Abstract

Objective: Primary aldosteronism (PA) affects 5–10% of all patients with hypertension. Patients with PA can be treated with mineralocorticoid antagonists (medications), or curative adrenalectomy (surgery) if they have unilateral PA. Some studies have shown that surgery leads to greater improvement in blood pressure (BP) compared with medications. Design and method: We conducted a prospective study from 2016 - 2019 in patients with PA to assess for BP changes after both surgical and medical treatment. All patients had a 24hr ambulatory BP measurement done before treatment, and 12 months after. Daytime ambulatory systolic BP, diastolic BP, number of hypertension medications, and WHO defined daily dose (DDD) of hypertension medications were compared at baseline versus 12 months post-treatment. Results: 32 patients with PA, mean age 56.0 ± 10.5 yr, 7 females (21.9%) completed both baseline and 12 months post-treatment ambulatory blood pressure. 13 patients (40.6%) were treated with surgery, and the remaining 19 patients were treated with medications.
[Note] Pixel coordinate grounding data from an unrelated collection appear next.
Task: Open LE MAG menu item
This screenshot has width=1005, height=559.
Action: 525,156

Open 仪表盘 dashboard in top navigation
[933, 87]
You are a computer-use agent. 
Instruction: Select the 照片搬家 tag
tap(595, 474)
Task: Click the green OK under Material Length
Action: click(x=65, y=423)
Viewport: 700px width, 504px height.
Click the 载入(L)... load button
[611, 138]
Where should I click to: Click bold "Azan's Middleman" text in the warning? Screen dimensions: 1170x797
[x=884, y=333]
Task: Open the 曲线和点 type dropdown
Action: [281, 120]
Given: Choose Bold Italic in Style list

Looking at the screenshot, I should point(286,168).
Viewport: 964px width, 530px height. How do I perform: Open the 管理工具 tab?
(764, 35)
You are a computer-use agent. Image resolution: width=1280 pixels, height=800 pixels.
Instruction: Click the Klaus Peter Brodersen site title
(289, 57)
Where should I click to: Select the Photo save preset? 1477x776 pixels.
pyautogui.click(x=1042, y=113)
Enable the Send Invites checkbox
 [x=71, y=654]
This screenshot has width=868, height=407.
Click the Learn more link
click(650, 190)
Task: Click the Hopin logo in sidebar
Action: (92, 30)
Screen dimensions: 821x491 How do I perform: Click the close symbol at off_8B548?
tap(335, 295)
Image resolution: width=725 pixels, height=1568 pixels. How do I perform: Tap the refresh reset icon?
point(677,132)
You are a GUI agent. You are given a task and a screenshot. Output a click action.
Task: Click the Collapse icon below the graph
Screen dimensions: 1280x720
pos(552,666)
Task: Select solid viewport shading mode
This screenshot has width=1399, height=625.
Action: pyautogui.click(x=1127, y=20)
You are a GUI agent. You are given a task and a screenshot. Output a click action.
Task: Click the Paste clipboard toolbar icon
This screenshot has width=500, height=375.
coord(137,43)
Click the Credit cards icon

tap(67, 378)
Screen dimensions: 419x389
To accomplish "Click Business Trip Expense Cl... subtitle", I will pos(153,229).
In the entire cohort, daytime systolic BP improved from 144.0 to 135.8 mmHg, P < 0.05, and diastolic BP from 87.3 to 84.8 mmHg, P = 0.18. In patients post-surgery, there was a trend towards improvement in systolic BP from 148.8 to 137.6 mmHg, P = 0.13, and diastolic BP from 92.1 to 85.7 mmHg, P = 0.09. In addition, there was a significant decrease in use of hypertension medications, from 2.1 to 0.7 medications, P < 0.01, and DDD from 3.6 to 0.8, P < 0.01. In patients post-medical treatment, systolic BP improved from 140.8 to 134.5, P = 0.035, diastolic BP did not change from 84.1 to 84.2, P = 0.93. There was an increase in number of hypertension medications from 1.9 to 2.7, P < 0.01, and DDD from 3.1 to 3.5, P = 0.24. Conclusions: Treatment of PA leads to improvement of blood pressure. In patients with unilateral PA who undergo surgery, this is also accompanied with a significant reduction in use of antihypertensive medications.